- Problem:
Copy out every one of the following items word for word, changing nothing.

•••

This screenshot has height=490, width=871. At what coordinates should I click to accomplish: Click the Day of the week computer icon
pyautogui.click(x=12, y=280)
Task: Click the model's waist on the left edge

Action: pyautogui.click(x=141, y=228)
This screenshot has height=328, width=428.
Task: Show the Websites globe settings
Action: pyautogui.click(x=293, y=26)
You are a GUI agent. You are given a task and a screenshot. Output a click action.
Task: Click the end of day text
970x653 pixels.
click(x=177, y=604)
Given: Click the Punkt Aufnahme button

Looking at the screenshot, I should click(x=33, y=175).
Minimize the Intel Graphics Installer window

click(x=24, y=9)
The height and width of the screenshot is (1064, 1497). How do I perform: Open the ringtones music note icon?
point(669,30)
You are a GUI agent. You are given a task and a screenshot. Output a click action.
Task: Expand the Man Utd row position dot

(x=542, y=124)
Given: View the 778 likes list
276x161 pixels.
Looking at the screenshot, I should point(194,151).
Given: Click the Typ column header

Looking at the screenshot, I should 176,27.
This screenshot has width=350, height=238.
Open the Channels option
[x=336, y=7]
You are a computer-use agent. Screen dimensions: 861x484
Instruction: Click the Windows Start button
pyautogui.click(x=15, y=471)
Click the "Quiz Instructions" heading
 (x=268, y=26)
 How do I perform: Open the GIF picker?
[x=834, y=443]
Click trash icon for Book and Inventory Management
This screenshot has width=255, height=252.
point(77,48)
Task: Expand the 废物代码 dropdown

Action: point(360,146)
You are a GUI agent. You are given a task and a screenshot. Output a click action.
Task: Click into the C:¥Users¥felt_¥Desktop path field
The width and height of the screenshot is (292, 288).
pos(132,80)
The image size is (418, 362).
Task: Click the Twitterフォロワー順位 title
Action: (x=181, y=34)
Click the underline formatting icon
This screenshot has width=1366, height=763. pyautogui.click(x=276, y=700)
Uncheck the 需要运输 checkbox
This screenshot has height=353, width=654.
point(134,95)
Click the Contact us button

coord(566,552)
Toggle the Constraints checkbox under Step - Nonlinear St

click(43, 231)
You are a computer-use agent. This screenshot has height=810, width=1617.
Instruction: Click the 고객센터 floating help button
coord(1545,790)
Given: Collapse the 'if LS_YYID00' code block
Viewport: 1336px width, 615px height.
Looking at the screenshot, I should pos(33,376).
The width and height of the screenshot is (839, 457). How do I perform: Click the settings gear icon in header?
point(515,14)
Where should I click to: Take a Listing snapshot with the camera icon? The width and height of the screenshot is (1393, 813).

•••

- Answer below:
This screenshot has height=490, width=871. At what coordinates should I click to accomplish: Click the Day of the week computer icon
pyautogui.click(x=12, y=280)
Task: Click the model's waist on the left edge

Action: pyautogui.click(x=141, y=228)
This screenshot has height=328, width=428.
Task: Show the Websites globe settings
Action: pyautogui.click(x=293, y=26)
You are a GUI agent. You are given a task and a screenshot. Output a click action.
Task: Click the end of day text
970x653 pixels.
click(x=177, y=604)
Given: Click the Punkt Aufnahme button

Looking at the screenshot, I should click(x=33, y=175).
Minimize the Intel Graphics Installer window

click(x=24, y=9)
The height and width of the screenshot is (1064, 1497). How do I perform: Open the ringtones music note icon?
point(669,30)
You are a GUI agent. You are given a task and a screenshot. Output a click action.
Task: Expand the Man Utd row position dot

(x=542, y=124)
Given: View the 778 likes list
276x161 pixels.
Looking at the screenshot, I should point(194,151).
Given: Click the Typ column header

Looking at the screenshot, I should 176,27.
This screenshot has width=350, height=238.
Open the Channels option
[x=336, y=7]
You are a computer-use agent. Screen dimensions: 861x484
Instruction: Click the Windows Start button
pyautogui.click(x=15, y=471)
Click the "Quiz Instructions" heading
 (x=268, y=26)
 How do I perform: Open the GIF picker?
[x=834, y=443]
Click trash icon for Book and Inventory Management
This screenshot has width=255, height=252.
point(77,48)
Task: Expand the 废物代码 dropdown

Action: point(360,146)
You are a GUI agent. You are given a task and a screenshot. Output a click action.
Task: Click into the C:¥Users¥felt_¥Desktop path field
The width and height of the screenshot is (292, 288).
pos(132,80)
The image size is (418, 362).
Task: Click the Twitterフォロワー順位 title
Action: (x=181, y=34)
Click the underline formatting icon
This screenshot has width=1366, height=763. pyautogui.click(x=276, y=700)
Uncheck the 需要运输 checkbox
This screenshot has height=353, width=654.
point(134,95)
Click the Contact us button

coord(566,552)
Toggle the Constraints checkbox under Step - Nonlinear St

click(43, 231)
You are a computer-use agent. This screenshot has height=810, width=1617.
Instruction: Click the 고객센터 floating help button
coord(1545,790)
Given: Collapse the 'if LS_YYID00' code block
Viewport: 1336px width, 615px height.
Looking at the screenshot, I should pos(33,376).
The width and height of the screenshot is (839, 457). How do I perform: Click the settings gear icon in header?
point(515,14)
Where should I click to: Take a Listing snapshot with the camera icon? The width and height of the screenshot is (1393, 813).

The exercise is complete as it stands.